- [What the exercise asks]:
Below are records; reproduce exactly the lines from the one that has "Click the BLUE side label in Attrition" through the one that has "Select UK size 9 cell", ends included, and nothing more.
────────
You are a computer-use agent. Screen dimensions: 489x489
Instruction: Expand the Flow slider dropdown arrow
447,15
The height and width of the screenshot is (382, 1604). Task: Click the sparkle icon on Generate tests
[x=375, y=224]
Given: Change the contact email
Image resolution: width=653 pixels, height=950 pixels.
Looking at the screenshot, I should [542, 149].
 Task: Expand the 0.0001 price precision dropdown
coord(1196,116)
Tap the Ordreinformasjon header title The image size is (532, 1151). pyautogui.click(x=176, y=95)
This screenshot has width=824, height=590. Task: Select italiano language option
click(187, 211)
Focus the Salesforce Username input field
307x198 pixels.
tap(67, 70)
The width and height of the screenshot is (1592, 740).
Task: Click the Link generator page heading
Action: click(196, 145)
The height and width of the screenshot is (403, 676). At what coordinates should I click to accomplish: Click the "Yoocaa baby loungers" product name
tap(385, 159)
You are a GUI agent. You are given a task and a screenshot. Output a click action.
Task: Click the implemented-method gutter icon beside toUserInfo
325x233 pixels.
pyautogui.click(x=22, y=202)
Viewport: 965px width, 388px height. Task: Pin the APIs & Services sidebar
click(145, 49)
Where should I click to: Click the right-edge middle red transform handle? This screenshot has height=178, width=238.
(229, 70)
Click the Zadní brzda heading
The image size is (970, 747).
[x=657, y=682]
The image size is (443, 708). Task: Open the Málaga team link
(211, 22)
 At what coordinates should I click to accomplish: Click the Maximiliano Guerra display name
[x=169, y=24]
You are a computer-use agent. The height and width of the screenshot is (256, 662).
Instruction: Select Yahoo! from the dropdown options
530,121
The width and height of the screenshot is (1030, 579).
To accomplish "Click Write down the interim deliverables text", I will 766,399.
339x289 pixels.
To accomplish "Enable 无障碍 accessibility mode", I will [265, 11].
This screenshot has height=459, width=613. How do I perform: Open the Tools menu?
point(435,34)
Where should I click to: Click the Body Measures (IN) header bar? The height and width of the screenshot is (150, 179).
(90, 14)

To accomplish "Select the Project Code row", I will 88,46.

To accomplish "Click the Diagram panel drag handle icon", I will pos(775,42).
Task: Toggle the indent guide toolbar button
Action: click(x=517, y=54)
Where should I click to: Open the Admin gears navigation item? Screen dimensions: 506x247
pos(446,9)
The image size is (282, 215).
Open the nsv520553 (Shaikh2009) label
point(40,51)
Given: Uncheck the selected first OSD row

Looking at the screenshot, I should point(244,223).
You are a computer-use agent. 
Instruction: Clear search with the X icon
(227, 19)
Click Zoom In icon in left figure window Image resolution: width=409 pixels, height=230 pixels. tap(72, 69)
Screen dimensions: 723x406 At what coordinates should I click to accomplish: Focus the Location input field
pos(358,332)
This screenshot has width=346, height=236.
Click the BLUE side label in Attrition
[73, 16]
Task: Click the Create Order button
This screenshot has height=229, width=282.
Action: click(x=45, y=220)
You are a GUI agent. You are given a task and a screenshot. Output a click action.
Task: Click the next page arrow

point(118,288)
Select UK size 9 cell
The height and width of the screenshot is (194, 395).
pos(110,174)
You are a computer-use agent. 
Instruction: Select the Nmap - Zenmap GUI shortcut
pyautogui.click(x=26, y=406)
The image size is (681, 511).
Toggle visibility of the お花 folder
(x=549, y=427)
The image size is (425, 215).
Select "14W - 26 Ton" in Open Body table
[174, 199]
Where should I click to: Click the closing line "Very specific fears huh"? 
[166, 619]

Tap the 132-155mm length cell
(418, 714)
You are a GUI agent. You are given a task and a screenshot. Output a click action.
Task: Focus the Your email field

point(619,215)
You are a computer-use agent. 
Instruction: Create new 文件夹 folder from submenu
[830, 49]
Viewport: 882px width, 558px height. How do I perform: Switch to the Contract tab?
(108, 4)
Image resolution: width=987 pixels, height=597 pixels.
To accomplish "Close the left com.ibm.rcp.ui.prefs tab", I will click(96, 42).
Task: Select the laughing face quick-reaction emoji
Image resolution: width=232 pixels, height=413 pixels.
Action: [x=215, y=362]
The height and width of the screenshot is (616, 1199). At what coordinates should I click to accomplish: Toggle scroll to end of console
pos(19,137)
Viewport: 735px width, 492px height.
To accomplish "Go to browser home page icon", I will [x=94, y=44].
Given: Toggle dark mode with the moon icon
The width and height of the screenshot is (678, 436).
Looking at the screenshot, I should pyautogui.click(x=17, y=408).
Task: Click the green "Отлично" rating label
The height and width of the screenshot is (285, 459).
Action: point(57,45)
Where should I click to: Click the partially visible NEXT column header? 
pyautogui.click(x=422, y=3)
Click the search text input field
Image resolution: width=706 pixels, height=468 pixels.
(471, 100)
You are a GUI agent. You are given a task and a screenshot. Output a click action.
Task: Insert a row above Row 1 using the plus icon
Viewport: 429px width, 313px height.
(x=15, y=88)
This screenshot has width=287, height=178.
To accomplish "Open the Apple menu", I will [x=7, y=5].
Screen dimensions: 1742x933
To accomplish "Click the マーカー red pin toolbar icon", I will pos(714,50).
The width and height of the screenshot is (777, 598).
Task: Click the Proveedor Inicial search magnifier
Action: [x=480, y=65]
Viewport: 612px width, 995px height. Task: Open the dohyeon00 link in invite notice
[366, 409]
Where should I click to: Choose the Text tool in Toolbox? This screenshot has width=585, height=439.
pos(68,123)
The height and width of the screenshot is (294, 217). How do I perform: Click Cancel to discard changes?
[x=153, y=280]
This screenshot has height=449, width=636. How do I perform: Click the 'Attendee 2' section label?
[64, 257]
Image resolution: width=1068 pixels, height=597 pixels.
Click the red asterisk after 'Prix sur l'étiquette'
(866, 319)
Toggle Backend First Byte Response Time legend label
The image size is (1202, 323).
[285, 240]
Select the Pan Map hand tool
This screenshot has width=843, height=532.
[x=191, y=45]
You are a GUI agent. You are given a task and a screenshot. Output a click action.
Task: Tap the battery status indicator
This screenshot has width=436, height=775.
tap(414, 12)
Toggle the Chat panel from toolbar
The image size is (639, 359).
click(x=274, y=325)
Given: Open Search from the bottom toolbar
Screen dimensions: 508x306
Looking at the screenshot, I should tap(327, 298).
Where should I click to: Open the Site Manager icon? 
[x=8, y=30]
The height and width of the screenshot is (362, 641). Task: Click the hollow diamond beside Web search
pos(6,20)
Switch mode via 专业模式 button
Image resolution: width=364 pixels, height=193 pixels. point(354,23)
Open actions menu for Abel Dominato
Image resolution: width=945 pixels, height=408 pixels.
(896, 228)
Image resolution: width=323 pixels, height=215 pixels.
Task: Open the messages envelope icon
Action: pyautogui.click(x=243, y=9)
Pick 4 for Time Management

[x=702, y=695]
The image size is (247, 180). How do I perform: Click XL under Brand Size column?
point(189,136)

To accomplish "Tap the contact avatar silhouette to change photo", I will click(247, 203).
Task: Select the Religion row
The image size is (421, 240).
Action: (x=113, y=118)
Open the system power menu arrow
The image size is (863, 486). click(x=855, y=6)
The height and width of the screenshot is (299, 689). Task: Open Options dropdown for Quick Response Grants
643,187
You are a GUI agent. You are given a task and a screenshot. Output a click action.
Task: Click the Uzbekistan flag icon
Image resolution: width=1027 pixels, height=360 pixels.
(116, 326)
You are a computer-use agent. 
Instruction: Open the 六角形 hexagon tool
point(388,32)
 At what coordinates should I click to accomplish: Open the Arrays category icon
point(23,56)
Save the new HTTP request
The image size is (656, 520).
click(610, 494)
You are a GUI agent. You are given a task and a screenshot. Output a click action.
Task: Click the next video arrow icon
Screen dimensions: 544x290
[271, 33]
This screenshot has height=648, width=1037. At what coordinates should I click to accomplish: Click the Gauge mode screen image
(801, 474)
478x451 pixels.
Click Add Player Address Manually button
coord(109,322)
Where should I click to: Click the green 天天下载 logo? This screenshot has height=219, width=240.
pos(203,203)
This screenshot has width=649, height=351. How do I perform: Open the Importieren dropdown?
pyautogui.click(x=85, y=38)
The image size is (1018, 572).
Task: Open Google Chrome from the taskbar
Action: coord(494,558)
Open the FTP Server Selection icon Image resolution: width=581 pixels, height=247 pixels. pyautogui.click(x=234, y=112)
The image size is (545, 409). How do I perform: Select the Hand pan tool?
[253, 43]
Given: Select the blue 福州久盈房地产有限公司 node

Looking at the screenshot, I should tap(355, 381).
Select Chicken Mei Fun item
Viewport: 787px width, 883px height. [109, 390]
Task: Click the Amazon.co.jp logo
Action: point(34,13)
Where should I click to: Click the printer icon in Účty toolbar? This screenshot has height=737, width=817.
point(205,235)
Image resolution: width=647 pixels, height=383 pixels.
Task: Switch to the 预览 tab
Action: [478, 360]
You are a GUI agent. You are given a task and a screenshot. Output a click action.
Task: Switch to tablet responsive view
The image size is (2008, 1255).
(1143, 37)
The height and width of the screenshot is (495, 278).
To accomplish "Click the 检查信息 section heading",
────────
- [Task solution]:
Click the BLUE side label in Attrition
[73, 16]
Task: Click the Create Order button
This screenshot has height=229, width=282.
Action: click(x=45, y=220)
You are a GUI agent. You are given a task and a screenshot. Output a click action.
Task: Click the next page arrow

point(118,288)
Select UK size 9 cell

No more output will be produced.